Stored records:

==========

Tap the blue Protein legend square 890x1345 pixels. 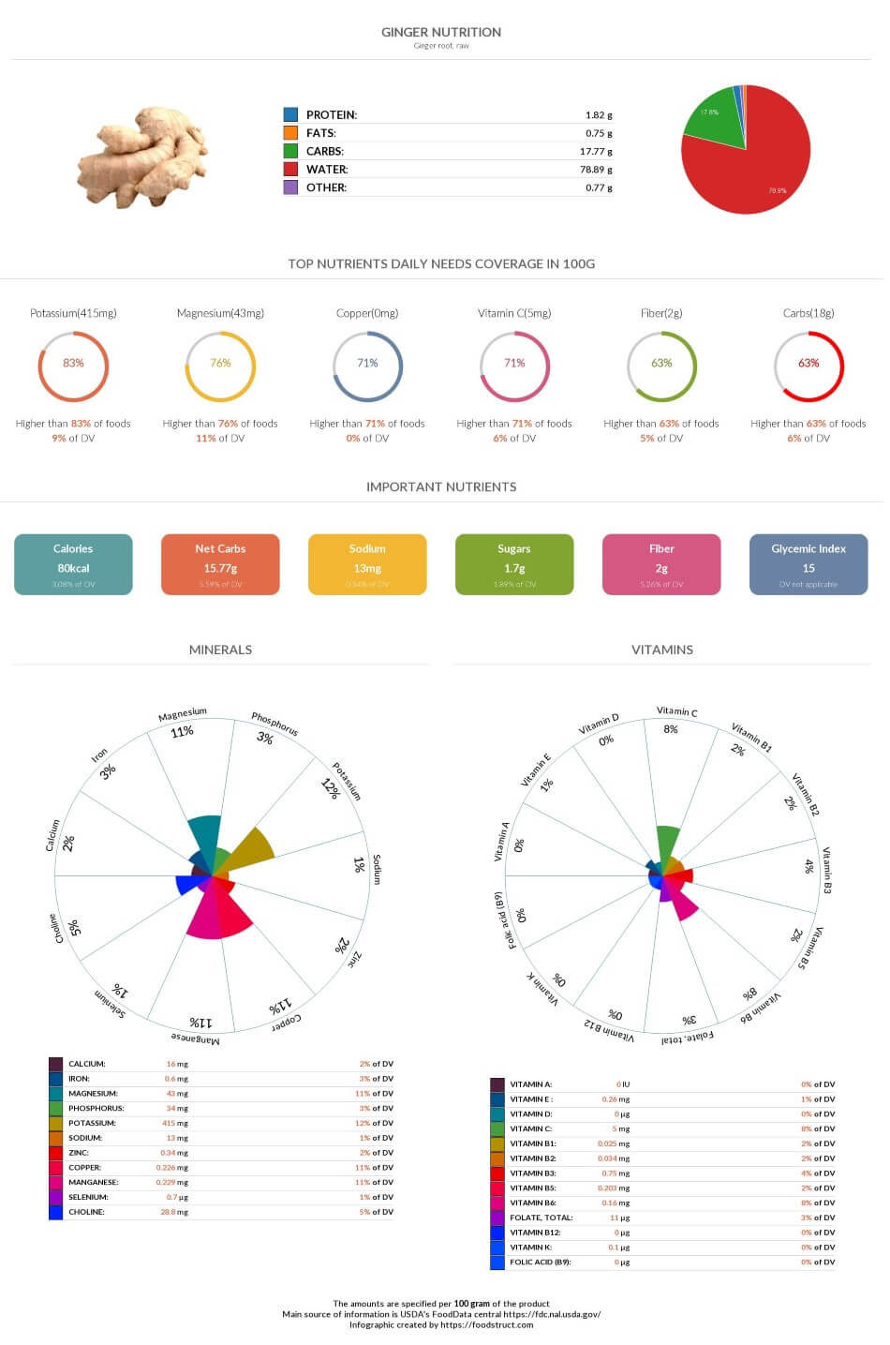(290, 114)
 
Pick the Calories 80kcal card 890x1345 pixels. (73, 564)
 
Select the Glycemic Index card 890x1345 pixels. (808, 564)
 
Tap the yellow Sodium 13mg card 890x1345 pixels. (367, 564)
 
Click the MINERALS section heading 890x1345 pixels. (220, 650)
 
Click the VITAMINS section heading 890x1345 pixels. (662, 650)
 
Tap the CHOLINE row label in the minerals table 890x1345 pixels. (86, 1212)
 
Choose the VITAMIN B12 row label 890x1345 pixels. (533, 1233)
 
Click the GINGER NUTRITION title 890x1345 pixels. (441, 32)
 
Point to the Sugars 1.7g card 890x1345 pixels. (514, 564)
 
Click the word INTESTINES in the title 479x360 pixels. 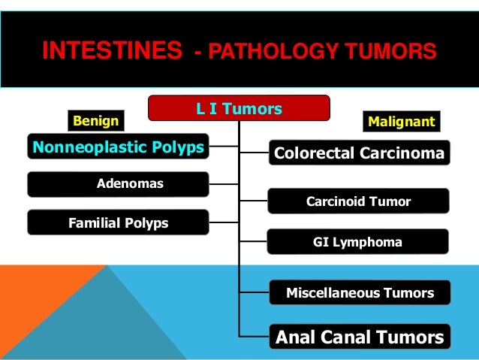click(111, 51)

==========

PROBLEM DESCRIPTION
Note down each line above where the word "section" occurs.

COMPLETED TASK
Click the MINERALS section heading 890x1345 pixels. (220, 650)
Click the VITAMINS section heading 890x1345 pixels. (662, 650)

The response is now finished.